元日の大地震からようやく立ち直りの兆しをみせていた能登半島において、長時間にわたる線状降水帯の豪雨に伴う土砂災害や河川の氾濫などによって、またしても大きな人的物的被害が生じています。このほかにも、全国各地において、過去の経験や知見を超える異常気象や災害が数多く発生しています。
被災された方々に心からお見舞い申し上げますとともに、一日も早い復旧復興をお祈りいたします。(YF)
今日この頃
このページには、会員の近況を伝える投稿記事等を掲載します。
今日この頃(柿村 清) |
7月1日午後2時過ぎ、民事局勤務時の同期からの電話が突然鳴った。久しぶりだなと懐かしく思いつつ、電話に出た。すると、突然、本誌の本欄への原稿を書いてくれないかという依頼であった。依頼者曰く「遡って調べてみたら、柿さんにはこれまで原稿の依頼をしていないことがわかったので、これ好都合と思い電話した。」とのことであった。今更原稿を書いてくれといわれてもと思いながらも、同期からの依頼でもあり無碍にもできないので渋々引き受けることにした。
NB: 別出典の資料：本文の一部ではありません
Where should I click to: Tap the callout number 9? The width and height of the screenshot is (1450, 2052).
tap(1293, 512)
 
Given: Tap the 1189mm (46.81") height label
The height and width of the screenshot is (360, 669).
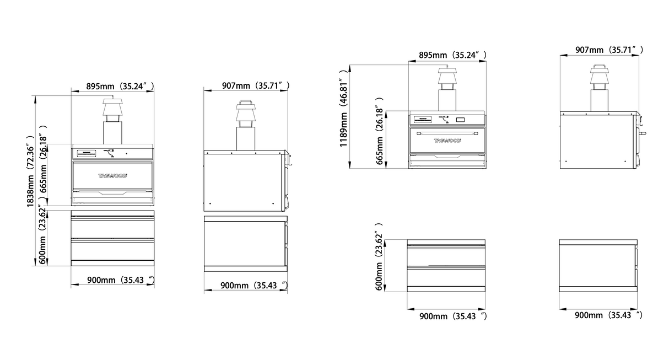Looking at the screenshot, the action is point(343,108).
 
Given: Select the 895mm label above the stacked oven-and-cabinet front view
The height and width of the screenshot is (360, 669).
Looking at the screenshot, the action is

引き受けることにしたはいいのだが、さて何をどんな風に書けば誌友の皆さんらに読んでもらえるものかと色々と思案し、その日は、原稿のことばかり考えることとなった。
<7月1日>
7月1日は、8年9か月勤めた公証人を引退した日であり、引退後4年となる節目の日であった。しかし、直近の4年間を振り返ってみても本誌に記せるようなことは何もしておらず、ぼうっと時を過ごしてきた感を否めない今日この頃である。
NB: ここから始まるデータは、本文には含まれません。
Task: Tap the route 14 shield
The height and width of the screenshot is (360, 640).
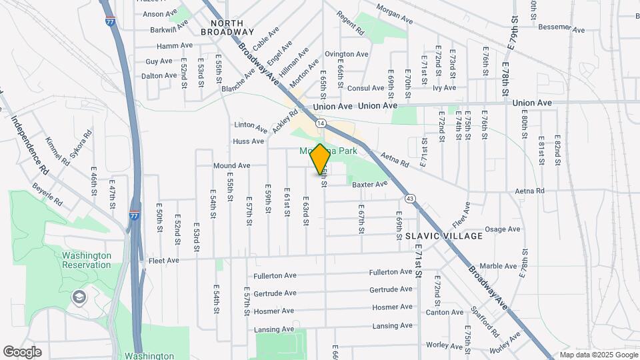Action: point(321,123)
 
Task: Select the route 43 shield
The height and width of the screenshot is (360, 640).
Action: point(410,198)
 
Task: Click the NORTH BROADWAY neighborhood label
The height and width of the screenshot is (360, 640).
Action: point(227,27)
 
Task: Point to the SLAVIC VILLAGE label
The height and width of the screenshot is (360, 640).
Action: point(444,236)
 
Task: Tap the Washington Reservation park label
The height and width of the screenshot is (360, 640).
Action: point(87,260)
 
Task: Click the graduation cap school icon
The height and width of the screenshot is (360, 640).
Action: point(79,297)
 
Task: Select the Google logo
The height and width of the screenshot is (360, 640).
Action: point(22,352)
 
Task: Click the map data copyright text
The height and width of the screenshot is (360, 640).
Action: point(598,355)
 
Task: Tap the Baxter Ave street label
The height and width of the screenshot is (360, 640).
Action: point(369,183)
現に、7月1日は、朝5時に起きて、アメリカ大リーグ(MBL)ドジャース対ジャイアンツの試合をテレビ観戦した(大谷選手の活躍が楽しみで、ドジャースの試合のテレビ放映がある日はできるだけLIVEにて観戦することとしている。当日は、27本目の本塁打を打って欲しいと期待を込めて観戦した。しかし、残念ながら本塁打は出ず、3三振であった。)。
また、その日は、梅雨のまっただ中にあり、早朝から非常に強い風が吹きあれており、家庭菜園で実を付けはじめているトマトやなすらの支柱が倒れていないか心配になったので、9時過ぎに様子を見に菜園に出向き、支柱の補強作業を行った。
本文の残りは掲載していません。